Problemas y tareas:
(1) Indica si cada afirmación coincide con el texto sobre el médico ante la muerte y cita las palabras que lo deciden: (a) Hoy se tiene por buena muerte la muerte consciente y preparada. (b) Se gastan grandes presupuestos para posponer por días o semanas un final inevitable. (c) Quien escribe participó a diario, durante un par de años, de cirugías cardiovasculares centrales.
(2) Según el dicho que recoge el texto sobre el médico ante la muerte, ¿cuáles son las obligaciones del médico? Enuméralas todas con la frecuencia que se indica para cada una.

Fragmento del texto:
========

Me parece improbable que quienes en algún momento elegimos ser médicos, hayamos reflexionado -al tiempo de decidir nuestra elección- sobre el papel del médico en los postreros instantes de la vida, alrededor de la experiencia humanamente irrepetible de acercarse a un paciente en sus últimos momentos, con la intención de facilitarle un buen morir.

Por el contrario, la medicina atrapada cada día más en un complejo entramado de recursos tecnológicos que abruman, suele hacer que la natural circunstancia del final de la vida, la muerte, se viva como el fracaso de la ciencia, desconociendo –de hecho– que vida y muerte no son más que dos momentos     –ineludibles– de una misma existencia.

Como correlato de esta particular visión, comprobamos como se gastan ingentes recursos, inmensos presupuestos, lo que ha dado en llamarse el “encarnizamiento terapéutico”, logrando solo posponer por unos días o semanas, un final inevitable.

Resulta interesante verificar como, con la evolución histórica, ha ido cambiando el paradigma de la muerte. Hoy se ha instalado como modelo deseable un final súbito: fallecer sorprendido en pleno impulso, sin sufrimiento ni deterioro, al modo en que lo permiten muchas veces las prevalentes enfermedades cardiovasculares; la buena muerte ya no es más la muerte consciente, preparada, sino la que nos apresa durante el sueño o nos asalta sin que lo advirtamos. Asistimos a la metamorfosis histórica desde una muerte “padecida” a otra muerte “dominada”, en neto paralelismo con el crecimiento del saber médico y la construcción de poder resultante.

Dependiendo en buena medida de la especialidad que hayamos elegido, los médicos hemos tenido, desde siempre, la enorme responsabilidad de asistir a los pacientes murientes. Se considera propio de nuestra profesión determinar el deceso de una persona, participar de su agonía y procurarle el mejor fin, constituyendo este un rasgo netamente distintivo de nuestro quehacer. 

Habremos escuchado muchas veces aquello de que el médico tiene entre sus obligaciones curar a veces, aliviar en muchas, pero acompañar siempre; hacernos cargo de esto, con plena consciencia, nos distingue de manera nítida de la mayoría de nuestros semejantes. Debe residir probablemente en esta diferenciación, una buena parte de la preponderancia que se le asigna a la medicina dentro de la sociedad.

Existe, abundando en este tema, un tipo particular de muerte a la que todos los cirujanos hemos asistido alguna vez, en mi caso con alguna frecuencia por haber participado, en forma diaria, durante un par de años, de las cirugías cardiovasculares centrales que se llevan a cabo en el que fuera mi hospital; me refiero a la muerte en quirófano.

========

Registros extraídos:
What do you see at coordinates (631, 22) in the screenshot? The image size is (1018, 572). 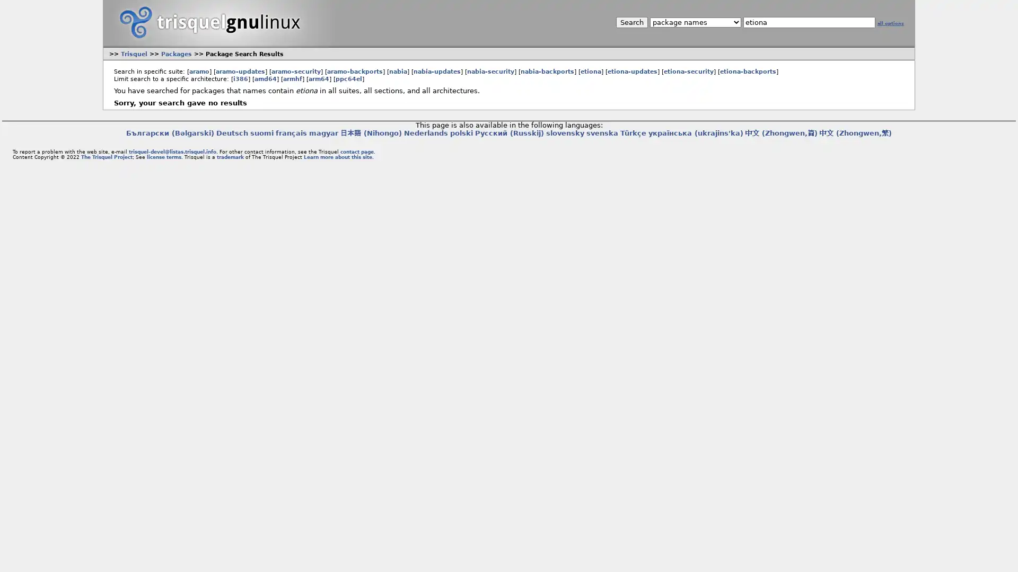 I see `Search` at bounding box center [631, 22].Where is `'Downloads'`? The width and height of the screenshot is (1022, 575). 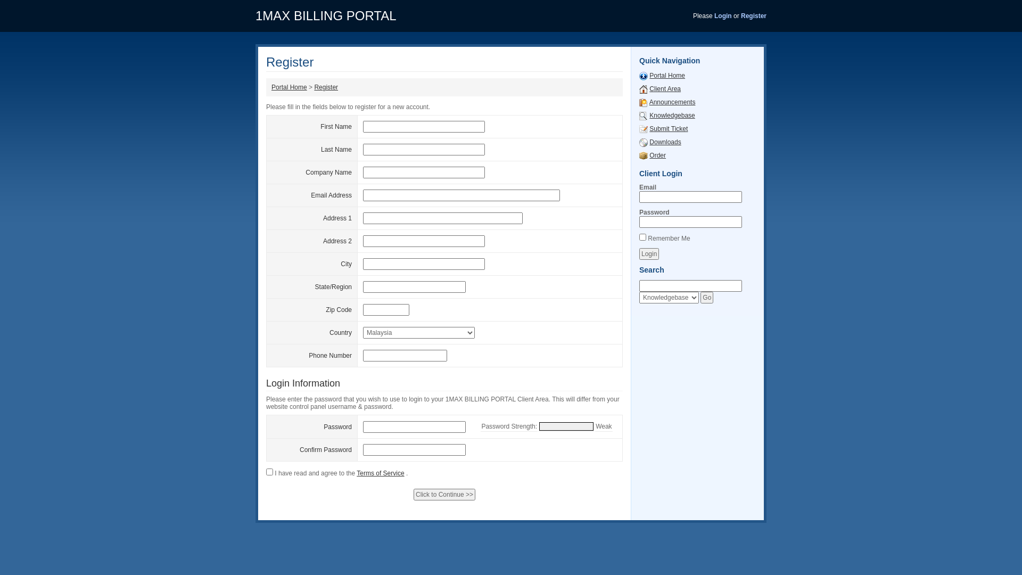
'Downloads' is located at coordinates (643, 141).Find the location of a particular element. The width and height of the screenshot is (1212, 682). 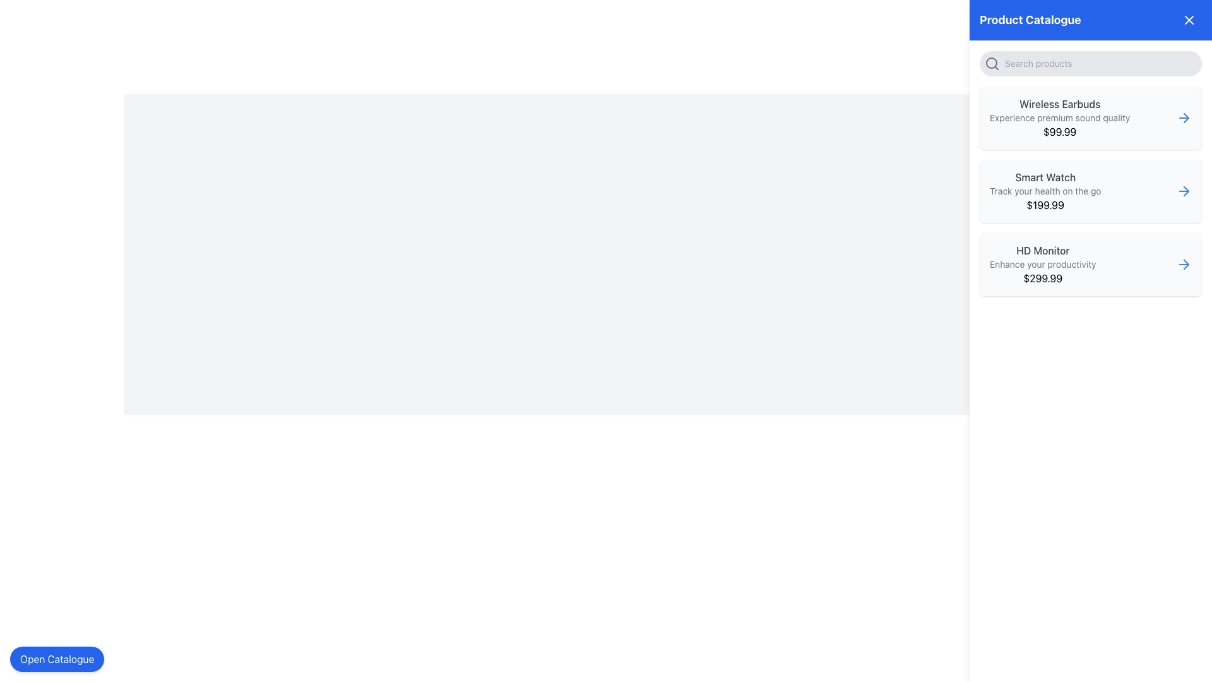

the blue right-pointing arrow icon located on the far-right side of the 'Wireless Earbuds' entry in the 'Product Catalogue' panel is located at coordinates (1184, 117).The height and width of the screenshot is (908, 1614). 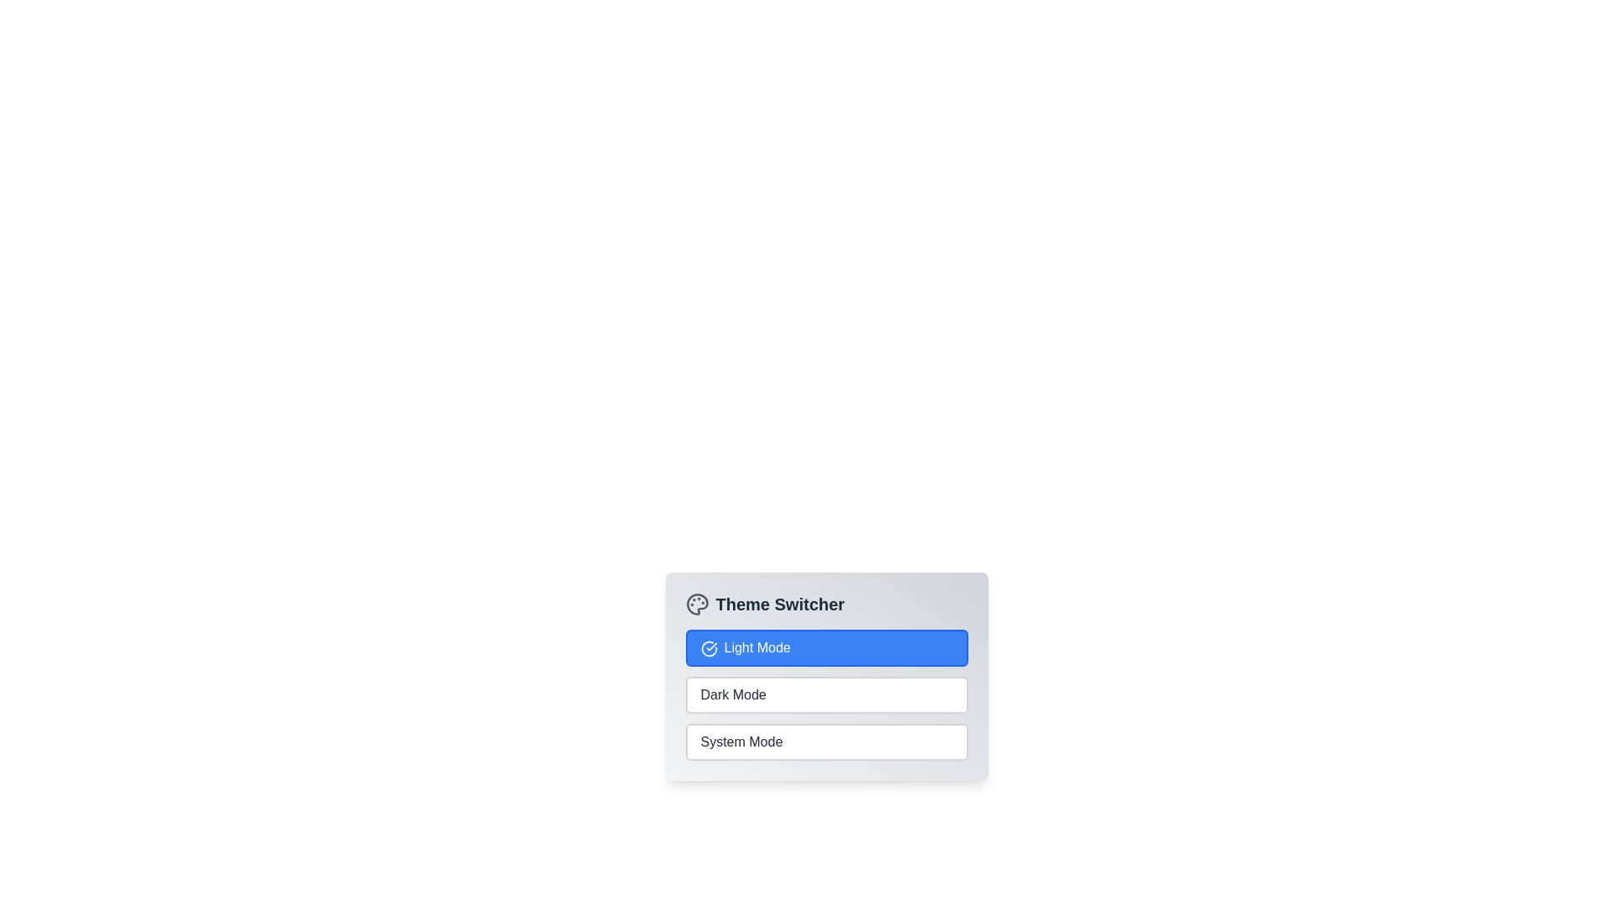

========

Respuestas:
(1)
(a) No: "la buena muerte ya no es más la muerte consciente, preparada".
(b) Sí: "se gastan ingentes recursos, inmensos presupuestos, lo que ha dado en llamarse el “encarnizamiento terapéutico”, logrando solo posponer por unos días o semanas, un final inevitable".
(c) Sí: "por haber participado, en forma diaria, durante un par de años, de las cirugías cardiovasculares centrales".

(2)
- Curar a veces
- Aliviar en muchas
- Acompañar siempre